Data shown START

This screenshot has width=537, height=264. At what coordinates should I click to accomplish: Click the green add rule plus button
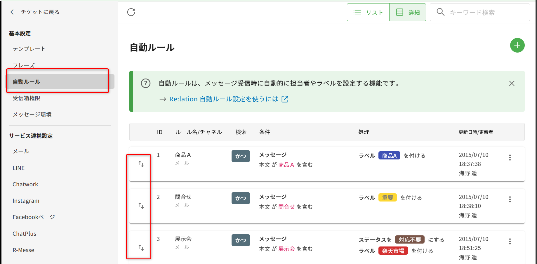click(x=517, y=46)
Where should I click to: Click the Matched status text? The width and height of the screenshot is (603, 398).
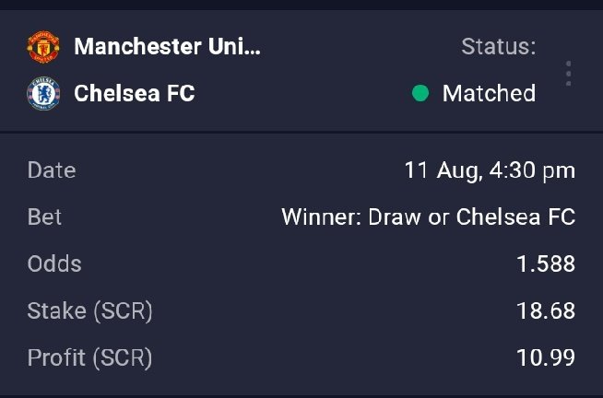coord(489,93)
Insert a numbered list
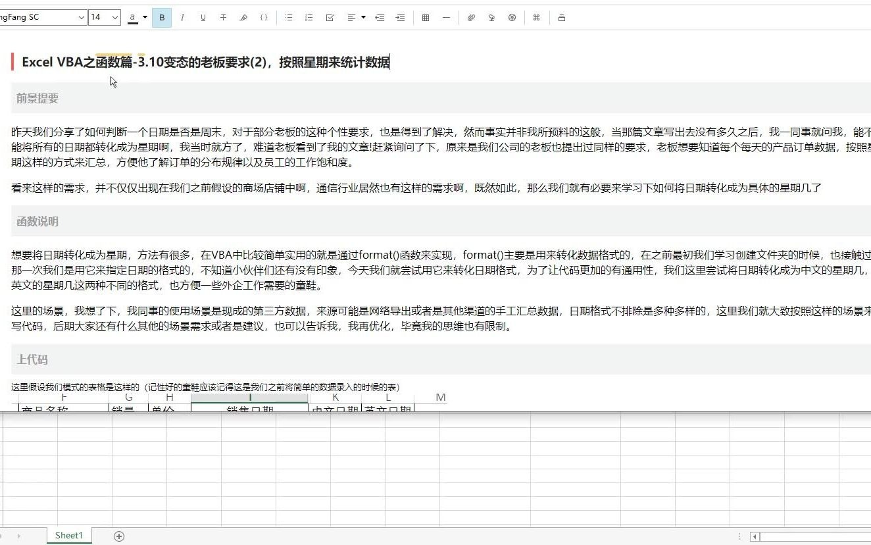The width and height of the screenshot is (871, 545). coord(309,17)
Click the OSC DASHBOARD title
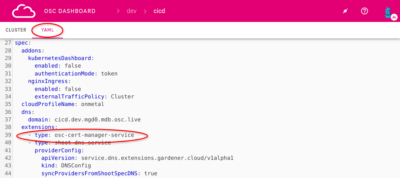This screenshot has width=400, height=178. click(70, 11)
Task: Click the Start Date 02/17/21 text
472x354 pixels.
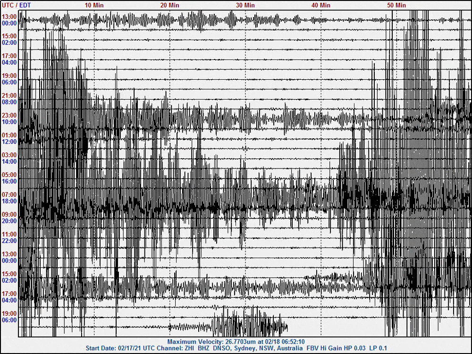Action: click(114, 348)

Data shown END
Data shown START

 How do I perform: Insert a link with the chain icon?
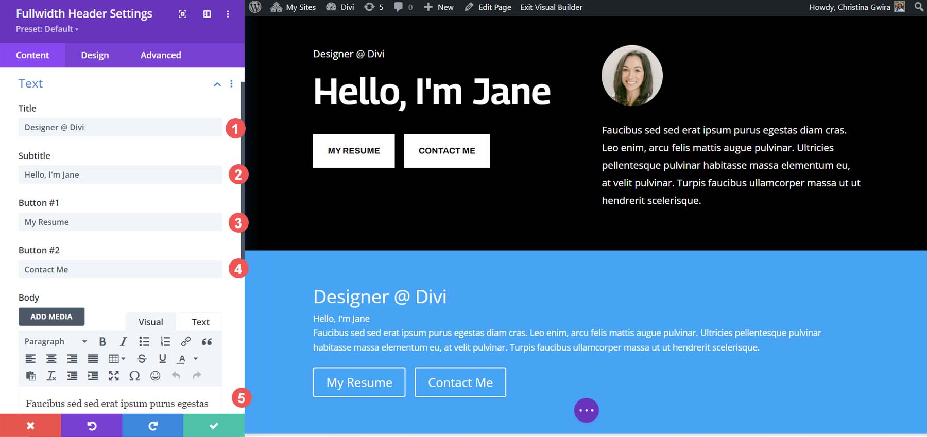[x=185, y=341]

Data shown END

● **Assigned task**:
Return, exactly as they stand, the lines above from the one with "Where should I" to the one with "Task: Click the Start Date 02/17/21 text", omitting any pictures among them.

● **Solution**:
Where should I click to: Click the Matched status text? The width and height of the screenshot is (603, 398).
coord(489,93)
Insert a numbered list
The width and height of the screenshot is (871, 545). coord(309,17)
Click the OSC DASHBOARD title
This screenshot has width=400, height=178. click(70, 11)
Task: Click the Start Date 02/17/21 text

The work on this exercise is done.